A Virtual Cross-Time Debate Between Jeff Childers 1996 and Jeff Childers 1998 About the Identity of the New Testament Church

 

1998 First Answer

(Resolved: The Church founded by Jesus Christ is the Holy Roman Catholic Church, not the Protestant denomination, the Church of Christ.)

 

A closer look at the passages which my former self cited will demonstrate that they do not insist on a literal burial in water.

First, the passage from Romans:

"What shall we say? Shall we persist in sin that grace may abound? Of course not! How can we who died to sin yet live in it? Or are you unaware that we who were baptized into Christ Jesus were baptized into his death? We were indeed buried with him through baptism into death, so that, just as Christ was raised from the dead by the glory of the Father, we too might live in newness of life. For if we have grown into union with him through a death like his, we shall also be untied with him in the resurrection. We know that our old self was crucified with him, so that our sinful body might be done away with, that we might no longer be in slavery to sin."

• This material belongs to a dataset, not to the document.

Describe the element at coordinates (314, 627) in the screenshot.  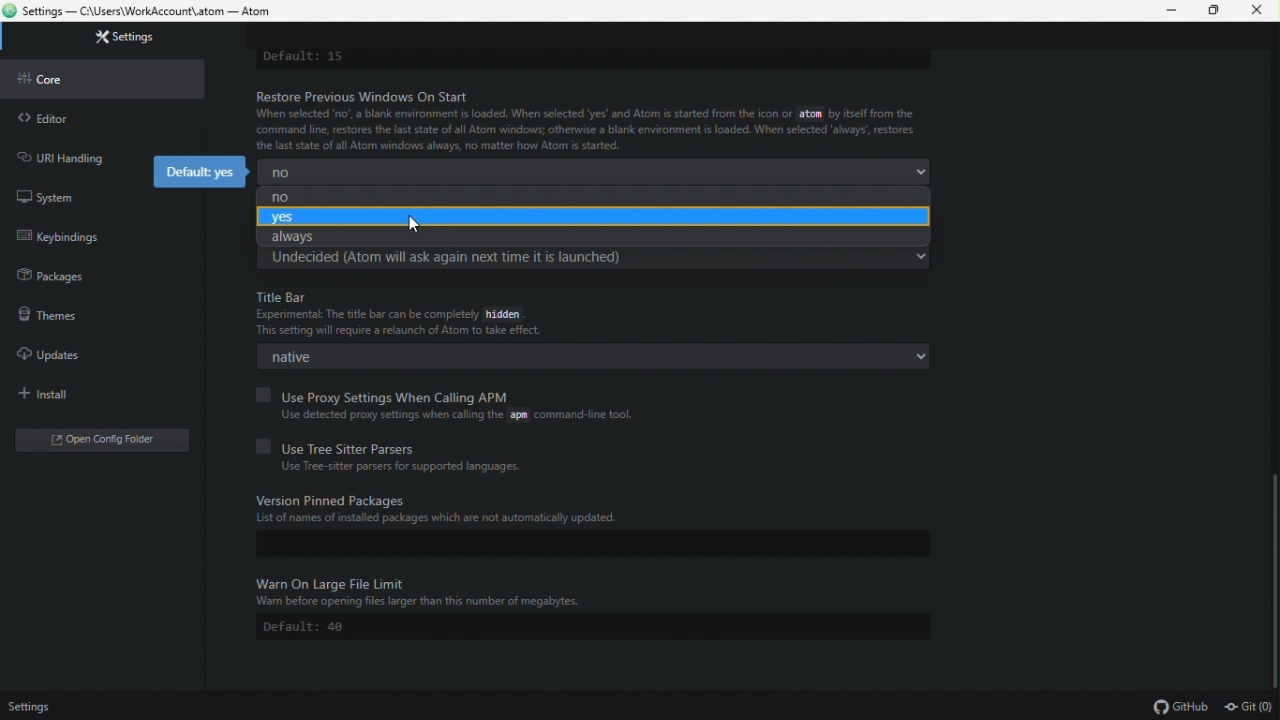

In this passage, St. Paul is exhorting the Roman Christians to be faithful to their calling. They live under grace, but they must not allow this to give them license to sin. He then discusses their conversion in symbolic language. Their turning away from sin is compared to death by crucifixion. Their baptism is compared to burial. Their Christian lives after baptism are compared to resurrection in new life. St. Paul has captured profound Catholic truth: In the sacraments, we reenact the life of Christ in our own lives.

To insist that the burial must be literal, while the death and resurrection are figurative, is inconsistent. Even the literal interpretation of burial fails to prove the necessity of immersion. The passage says we are baptized into death, not into water. It is impossible to logically give this passage-so rich in its symbolism-a literal interpretation.

The same holds true for the passage in Colossians. St. Paul here calls baptism the Christian's circumcision-a figurative statement-then writes that we are buried with Christ in baptism and raised with him through faith-another figurative statement. It is illogical to insist that the statement in the middle be literal where those that surround it are symbolic.

Immersion is a valid and acceptable mode of baptism. The Church recognizes that immersion best symbolizes the powerful reality of salvation through Jesus. However, Christians have always accepted pouring, sprinkling, and immersion as equally valid means of administering this sacrament.

These passages are beautiful reflections on the Christian life. Our unique callings from God and our own journeys of faith are compared to that or our Savior. To use these passages as proof-texts for a doctrine absent from the first milennium and a half of Christian history does great injustice to the Word of God.